Tornano gli appuntamenti settimanali
con gli “Incontri con l’autore”

Primo ospite sarà il libro di Umberto Alberini “Qui, dove
l’accelerato di ferma. Scrittori friulani delle Terre di Mezzo”

Sarà “Qui, dove l’accelerato si ferma. Scrittori friulani delle Terre di Mezzo” dello scrittore Umberto Alberini ad aprire ufficialmente l’edizione 2012-2013 degli “Incontri con l’autore”, la fortunata rassegna organizzata dalla biblioteca comunale “Joppi” di Udine che, settimanalmente, presenterà sempre nuovi autori e nuove produzioni editoriali.

Mercoledì 3 ottobre alle 18, nella Sala Corgnali della biblioteca civica di Udine, Aldo Colonnello e Rosanna Paroni Bertoja presenteranno il libro che nasce come atto d’amore verso la memoria di scrittori fortemente legati a un irripetibile “genius loci”, quello del Medio Friuli, dove le acque delle risorgive, le grave, l’alveo sassoso del Tagliamento, caratterizzano il paesaggio così da determinare la Storia e le storie degli umani, dalla centuriazione romana alla meccanizzazione dell’agricoltura. É la linea Pasolini – Bartolini – Giacomini (con un omaggio all’eclettico Angelo M. Pittana) che, partendo dal recupero delle atmosfere trobadoriche di un friulano musicalissimo, analizza e descrive il presente, si confronta con le avanguardie, produce la più alta espressione letteraria del Friuli del “secolo breve”.
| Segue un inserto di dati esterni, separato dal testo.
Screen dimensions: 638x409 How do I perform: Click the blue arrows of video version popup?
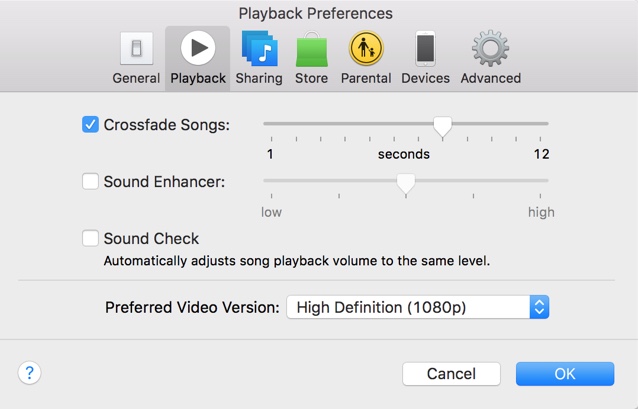540,307
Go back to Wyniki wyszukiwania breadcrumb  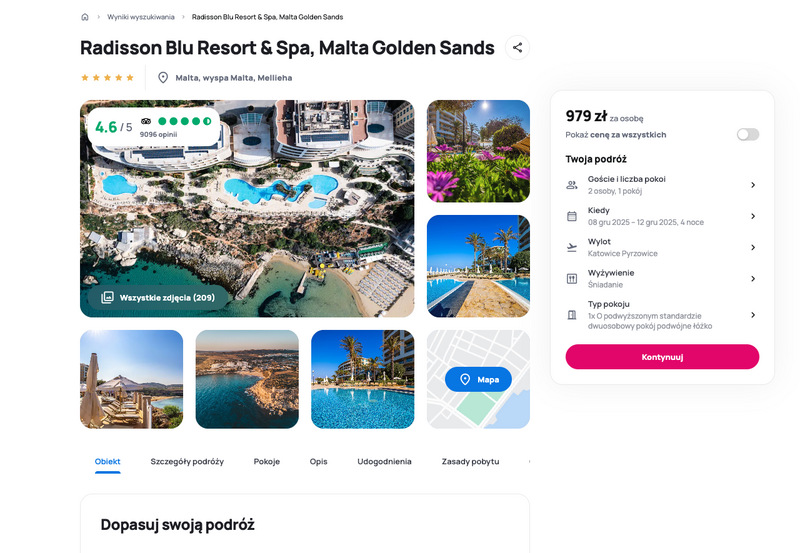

Il libro, edito dal Circolo culturale Menocchio nel 2011, ha al suo interno un DVD che contiene un intervento di Elio Bartolini a Montereale Valcellina e un intervento di Amedeo Giacomini a Codroipo.

Umberto Alberini, 56 anni, codroipese d’adozione, laurea al DAMS di Bologna in sociologia delle comunicazioni di massa, collaboratore della Rai regionale e di vari periodici locali, giornalista pubblicista (e già redattore dell’Enciclopedia monografica del Friuli Venezia Giulia ed assessore alla cultura del Comune di Codroipo), da una decina d’anni è addetto alla comunicazione esterna per la pubblica amministrazione.

Come sempre, la partecipazione è libera fino ad esaurimento dei posti disponibili.